Come si intuisce, la filiera necessita di figure professionali qualificate e anche questo sta diventando un problema. Negli ultimi vent’anni il numero di coltivatori si è infatti ridotto del 77%, e da dieci anni a questa parte si avverte sempre più la mancanza di personale giovane perché le nuove generazioni si orientano verso attività lavorative cittadine, abbandonando le campagne. Intanto la domanda cresce, e in molte piantagioni si è tentato di accelerare i tempi di produzione introducendo sistemi di ombreggiamento artificiale e macchine per la macinatura che comportano alte spese ed hanno un impatto ambientale negativo. Tra l’altro, il tè macinato a macchina è di qualità inferiore e si adopera di solito in cucina; nonostante ciò, le vendite mondiali di tè matcha "accelerato" registrano un continuo aumento.

A danneggiare l’ambiente c’è anche il fatto che la polvere di matcha viene esportata dal Giappone non solo sfusa, ma anche in bustine monodose fatte con un materiale non riciclabile (per proteggere il tè in polvere dall'umidità, essendo in tal senso ancor più "fragile" del classico tè in foglie). Si è calcolato che una tazza di matcha comporta emissioni di anidride carbonica quadruple rispetto ad una tazza di altro tè. Alcuni produttori hanno scelto l’ombreggiamento naturale per le piante, spostandole anche per difenderle dal caldo eccessivo e dalle piogge degli ultimi anni; puntando su certificazioni biologiche e una filiera tracciabile questi possono garantire un matcha di qualità, che naturalmente ha costi molto elevati.

A  proposito di costi, il tè matcha ha un prezzo cha varia dai 4 ai 30 euro per 50-100 grammi. Il costo più basso è quello di un tè di qualità inferiore che potrebbe non provenire dal Giappone o addirittura contenere colorante verde. Questa variabilità nel prezzo è dovuta al fatto che il Giappone non riesce a rispondere alla domanda mondiale del prodotto, e molti produttori hanno dovuto limitare le vendite o addirittura le hanno sospese, mentre in altri Paesi come la Cina, la Corea e Taiwan sono state avviate mono-coltivazioni intensive.

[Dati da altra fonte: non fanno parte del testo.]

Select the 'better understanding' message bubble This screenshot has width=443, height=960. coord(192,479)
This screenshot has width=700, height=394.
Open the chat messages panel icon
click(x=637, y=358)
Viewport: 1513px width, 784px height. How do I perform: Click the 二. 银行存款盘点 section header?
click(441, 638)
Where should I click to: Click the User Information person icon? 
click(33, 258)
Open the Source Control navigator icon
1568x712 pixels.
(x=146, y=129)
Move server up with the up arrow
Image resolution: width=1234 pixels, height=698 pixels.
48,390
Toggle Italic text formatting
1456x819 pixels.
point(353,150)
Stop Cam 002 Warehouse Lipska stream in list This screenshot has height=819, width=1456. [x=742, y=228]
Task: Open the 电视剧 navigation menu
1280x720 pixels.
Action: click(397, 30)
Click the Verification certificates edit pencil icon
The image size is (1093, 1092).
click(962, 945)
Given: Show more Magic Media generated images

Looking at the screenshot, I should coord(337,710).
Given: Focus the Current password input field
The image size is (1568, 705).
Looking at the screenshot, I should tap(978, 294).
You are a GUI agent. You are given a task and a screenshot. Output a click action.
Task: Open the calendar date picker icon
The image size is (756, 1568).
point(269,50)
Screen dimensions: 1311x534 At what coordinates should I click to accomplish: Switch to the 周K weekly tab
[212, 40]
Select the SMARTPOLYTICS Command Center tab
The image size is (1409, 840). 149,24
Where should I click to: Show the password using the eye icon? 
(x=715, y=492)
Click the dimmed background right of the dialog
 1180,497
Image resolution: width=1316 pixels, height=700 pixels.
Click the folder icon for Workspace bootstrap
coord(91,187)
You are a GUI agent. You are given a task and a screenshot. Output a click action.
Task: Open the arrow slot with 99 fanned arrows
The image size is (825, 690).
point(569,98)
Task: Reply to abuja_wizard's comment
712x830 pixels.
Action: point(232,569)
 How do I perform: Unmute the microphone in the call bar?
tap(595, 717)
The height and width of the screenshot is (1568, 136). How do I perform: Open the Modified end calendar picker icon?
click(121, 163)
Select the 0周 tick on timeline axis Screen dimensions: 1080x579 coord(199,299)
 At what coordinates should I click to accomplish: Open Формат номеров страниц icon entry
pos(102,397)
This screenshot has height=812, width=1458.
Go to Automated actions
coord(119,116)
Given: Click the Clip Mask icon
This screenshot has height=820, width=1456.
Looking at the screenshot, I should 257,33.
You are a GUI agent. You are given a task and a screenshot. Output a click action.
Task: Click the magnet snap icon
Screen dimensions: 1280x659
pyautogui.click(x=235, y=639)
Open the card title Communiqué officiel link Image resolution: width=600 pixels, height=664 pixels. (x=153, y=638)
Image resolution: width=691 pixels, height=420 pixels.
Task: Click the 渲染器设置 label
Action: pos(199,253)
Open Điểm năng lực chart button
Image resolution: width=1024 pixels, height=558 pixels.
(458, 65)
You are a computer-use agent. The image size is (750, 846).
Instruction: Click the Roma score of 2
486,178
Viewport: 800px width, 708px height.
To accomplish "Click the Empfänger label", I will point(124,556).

Tutto questo a scapito della biodiversità del tè matcha, diventato ormai un prodotto industriale soggetto a speculazioni e politiche di commercio e svuotato della propria autenticità locale e culturale. Che fare? Per un consumo più consapevole e meno legato alle mode, si può optare per altri tè altrettanto salutari, oppure acquistare solo matcha che riporta in etichetta la provenienza e garantisca il minimo impatto ambientale. Constatato che un “matcha latte” consumato al bar costa circa 5-6 euro in media e può raggiungere anche i 10 euro nei locali a tema con servizio particolarmente curato, forse, almeno in Italia, sarebbe meglio continuare a preferire un buon caffè o un cappuccino e riservare il tè matcha autentico ai momenti speciali.